For-sale vacancies, however, are only one part of total vacancy volume, she said.
"Many vacant homes are not on the market at all," Duke said, and noted those in the foreclosure process and bank-owned homes not yet for sale, as well as those vacant for reasons unrelated to foreclosure.
"The stock of non-seasonal homes held off market is nearly two and a half times as large as the for-sale vacant stock," she said. This component of vacancies has not declined "at all" in the past year, she added.
The Fed governor said there is "no one-size-fits-all" solution to the vacancy conundrum. Neighborhood stabilization efforts must take different forms.
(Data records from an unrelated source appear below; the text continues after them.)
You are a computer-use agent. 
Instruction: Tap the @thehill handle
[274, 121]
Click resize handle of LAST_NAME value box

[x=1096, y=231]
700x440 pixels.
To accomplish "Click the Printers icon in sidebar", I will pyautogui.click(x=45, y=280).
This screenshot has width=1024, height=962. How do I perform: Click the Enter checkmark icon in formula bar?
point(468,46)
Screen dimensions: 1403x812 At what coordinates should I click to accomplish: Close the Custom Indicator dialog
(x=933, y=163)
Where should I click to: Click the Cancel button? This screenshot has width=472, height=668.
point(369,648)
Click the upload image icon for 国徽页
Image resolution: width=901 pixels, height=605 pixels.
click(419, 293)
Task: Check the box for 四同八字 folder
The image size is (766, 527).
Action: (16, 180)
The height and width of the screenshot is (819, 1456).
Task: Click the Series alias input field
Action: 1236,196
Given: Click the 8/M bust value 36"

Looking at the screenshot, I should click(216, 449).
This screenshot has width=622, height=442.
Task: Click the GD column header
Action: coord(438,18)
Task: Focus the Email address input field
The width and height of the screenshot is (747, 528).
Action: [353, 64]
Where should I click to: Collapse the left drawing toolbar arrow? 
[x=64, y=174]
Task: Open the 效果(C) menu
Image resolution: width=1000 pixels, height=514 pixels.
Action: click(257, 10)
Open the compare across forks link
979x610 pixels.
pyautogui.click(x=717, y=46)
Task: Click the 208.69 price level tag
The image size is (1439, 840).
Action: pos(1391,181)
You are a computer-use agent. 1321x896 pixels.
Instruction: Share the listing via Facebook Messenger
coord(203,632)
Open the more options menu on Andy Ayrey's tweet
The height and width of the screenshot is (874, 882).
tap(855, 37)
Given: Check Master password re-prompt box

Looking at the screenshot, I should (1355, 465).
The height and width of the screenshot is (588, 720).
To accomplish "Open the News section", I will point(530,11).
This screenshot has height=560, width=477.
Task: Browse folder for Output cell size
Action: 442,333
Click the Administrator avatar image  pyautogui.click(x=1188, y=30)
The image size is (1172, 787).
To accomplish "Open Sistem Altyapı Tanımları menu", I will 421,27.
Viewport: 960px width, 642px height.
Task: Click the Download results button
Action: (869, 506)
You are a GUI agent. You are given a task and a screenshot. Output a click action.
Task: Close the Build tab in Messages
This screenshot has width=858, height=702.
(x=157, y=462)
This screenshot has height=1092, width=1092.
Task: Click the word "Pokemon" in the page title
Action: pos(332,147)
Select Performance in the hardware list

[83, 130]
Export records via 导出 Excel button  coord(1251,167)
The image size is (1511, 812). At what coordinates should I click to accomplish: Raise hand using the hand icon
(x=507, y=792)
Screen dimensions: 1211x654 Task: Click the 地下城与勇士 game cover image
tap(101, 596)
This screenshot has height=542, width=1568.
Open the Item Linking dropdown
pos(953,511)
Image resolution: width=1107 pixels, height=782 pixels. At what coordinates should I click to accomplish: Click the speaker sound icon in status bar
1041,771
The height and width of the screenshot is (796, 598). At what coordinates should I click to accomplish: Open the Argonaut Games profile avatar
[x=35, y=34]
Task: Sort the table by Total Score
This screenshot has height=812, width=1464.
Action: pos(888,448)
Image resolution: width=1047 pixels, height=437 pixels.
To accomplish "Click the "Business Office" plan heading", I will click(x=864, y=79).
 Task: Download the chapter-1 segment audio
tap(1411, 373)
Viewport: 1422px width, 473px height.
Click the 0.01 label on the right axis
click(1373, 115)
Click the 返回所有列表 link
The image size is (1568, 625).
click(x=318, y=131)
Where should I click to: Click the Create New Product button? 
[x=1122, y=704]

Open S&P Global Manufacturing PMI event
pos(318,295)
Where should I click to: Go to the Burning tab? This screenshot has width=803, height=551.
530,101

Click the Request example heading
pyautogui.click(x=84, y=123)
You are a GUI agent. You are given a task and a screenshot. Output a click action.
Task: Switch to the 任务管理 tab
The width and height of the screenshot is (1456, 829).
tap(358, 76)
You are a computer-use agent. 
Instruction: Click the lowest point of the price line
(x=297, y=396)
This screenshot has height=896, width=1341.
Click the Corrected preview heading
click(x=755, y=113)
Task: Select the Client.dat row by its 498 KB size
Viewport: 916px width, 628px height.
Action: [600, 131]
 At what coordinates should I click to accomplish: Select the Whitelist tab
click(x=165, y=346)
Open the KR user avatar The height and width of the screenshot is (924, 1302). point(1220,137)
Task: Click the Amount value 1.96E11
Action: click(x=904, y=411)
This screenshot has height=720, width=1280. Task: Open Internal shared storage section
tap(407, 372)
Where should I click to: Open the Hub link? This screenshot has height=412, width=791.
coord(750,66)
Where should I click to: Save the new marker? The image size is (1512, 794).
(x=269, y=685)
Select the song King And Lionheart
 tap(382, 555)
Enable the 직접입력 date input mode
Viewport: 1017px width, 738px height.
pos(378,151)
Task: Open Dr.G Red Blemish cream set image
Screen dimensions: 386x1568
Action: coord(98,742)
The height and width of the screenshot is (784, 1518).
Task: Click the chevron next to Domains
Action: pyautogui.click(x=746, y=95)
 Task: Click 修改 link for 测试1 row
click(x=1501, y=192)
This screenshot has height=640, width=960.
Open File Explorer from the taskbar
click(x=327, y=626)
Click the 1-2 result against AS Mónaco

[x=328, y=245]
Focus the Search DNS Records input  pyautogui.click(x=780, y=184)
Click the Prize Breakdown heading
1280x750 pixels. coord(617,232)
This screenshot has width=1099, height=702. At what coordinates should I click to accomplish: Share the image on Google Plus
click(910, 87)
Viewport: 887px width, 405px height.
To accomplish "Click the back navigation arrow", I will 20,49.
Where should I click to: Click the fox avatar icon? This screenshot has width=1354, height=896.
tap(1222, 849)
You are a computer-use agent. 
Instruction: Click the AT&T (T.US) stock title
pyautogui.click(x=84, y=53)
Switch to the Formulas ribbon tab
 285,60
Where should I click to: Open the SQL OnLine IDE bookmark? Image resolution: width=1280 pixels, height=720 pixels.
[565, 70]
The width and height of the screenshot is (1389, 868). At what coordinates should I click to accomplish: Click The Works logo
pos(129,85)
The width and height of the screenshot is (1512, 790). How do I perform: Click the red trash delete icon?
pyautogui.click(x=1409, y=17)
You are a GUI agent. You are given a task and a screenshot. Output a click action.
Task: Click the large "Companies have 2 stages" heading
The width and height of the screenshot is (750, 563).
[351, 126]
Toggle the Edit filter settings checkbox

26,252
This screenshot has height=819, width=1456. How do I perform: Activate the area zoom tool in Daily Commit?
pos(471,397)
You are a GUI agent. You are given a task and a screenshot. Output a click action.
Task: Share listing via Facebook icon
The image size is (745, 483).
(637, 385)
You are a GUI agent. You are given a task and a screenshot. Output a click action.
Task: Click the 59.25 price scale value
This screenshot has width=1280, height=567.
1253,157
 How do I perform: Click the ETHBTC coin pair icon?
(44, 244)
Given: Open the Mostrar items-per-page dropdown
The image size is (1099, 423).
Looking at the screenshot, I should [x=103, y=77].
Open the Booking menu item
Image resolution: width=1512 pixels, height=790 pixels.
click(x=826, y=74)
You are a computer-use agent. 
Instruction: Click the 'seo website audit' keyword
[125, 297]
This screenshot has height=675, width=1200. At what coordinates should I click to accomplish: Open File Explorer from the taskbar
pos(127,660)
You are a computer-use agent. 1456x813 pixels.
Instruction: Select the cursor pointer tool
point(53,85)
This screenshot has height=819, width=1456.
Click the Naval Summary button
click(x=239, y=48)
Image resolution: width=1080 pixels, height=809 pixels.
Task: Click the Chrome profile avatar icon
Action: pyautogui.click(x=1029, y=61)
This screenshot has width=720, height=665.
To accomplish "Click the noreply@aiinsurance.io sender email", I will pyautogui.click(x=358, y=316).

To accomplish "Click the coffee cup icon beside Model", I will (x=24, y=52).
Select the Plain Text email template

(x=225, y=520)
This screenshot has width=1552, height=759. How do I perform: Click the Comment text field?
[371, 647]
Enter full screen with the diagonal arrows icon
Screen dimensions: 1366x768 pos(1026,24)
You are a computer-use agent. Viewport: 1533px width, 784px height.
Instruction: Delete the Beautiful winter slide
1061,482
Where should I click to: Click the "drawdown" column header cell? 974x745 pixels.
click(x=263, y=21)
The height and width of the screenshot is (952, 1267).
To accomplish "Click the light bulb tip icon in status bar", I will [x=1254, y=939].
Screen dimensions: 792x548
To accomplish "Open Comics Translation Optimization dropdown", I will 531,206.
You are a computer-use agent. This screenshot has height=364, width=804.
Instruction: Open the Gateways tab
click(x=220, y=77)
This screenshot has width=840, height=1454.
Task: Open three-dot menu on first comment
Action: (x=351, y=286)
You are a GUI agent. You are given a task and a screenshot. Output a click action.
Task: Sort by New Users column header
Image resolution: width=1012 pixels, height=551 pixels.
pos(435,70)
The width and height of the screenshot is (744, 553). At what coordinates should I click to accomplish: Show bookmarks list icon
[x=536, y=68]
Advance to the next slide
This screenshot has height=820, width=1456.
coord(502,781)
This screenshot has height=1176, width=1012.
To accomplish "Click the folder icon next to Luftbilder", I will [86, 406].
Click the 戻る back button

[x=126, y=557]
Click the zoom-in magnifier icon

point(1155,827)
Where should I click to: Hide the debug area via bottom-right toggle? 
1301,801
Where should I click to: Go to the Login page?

In what she called "housing boom" areas - metropolitan areas where there are long-term vacancies among relatively newly built homes, and where median incomes, home values and education levels are higher - a useful solution could include conversions to rental units, especially as the rental market tightens. In these areas, notably Phoenix, there are signs of investor purchases that are resulting in more rental stock, she said.
But Duke cautioned against "aggressive" investor activity that could "crowd out potential homeowners, especially low- to moderate-income households." She praised government programs that offer a "first look" window of time during which only non-investors can bid on properties.
Turning to Baltimore, a "low demand" areas of high long-term vacancy rates, Duke cheered the city's initiative that includes an array of approaches, including "targeted housing code enforcement to foster redevelopment," homebuyer incentives and, in certain hardest-hit communities, demolition.
She also said that tighter, more prudent mortgage-lending standards should not "unnecessarily dampen the housing recovery and disproportionately affect creditworthy low-income and minority homebuyers."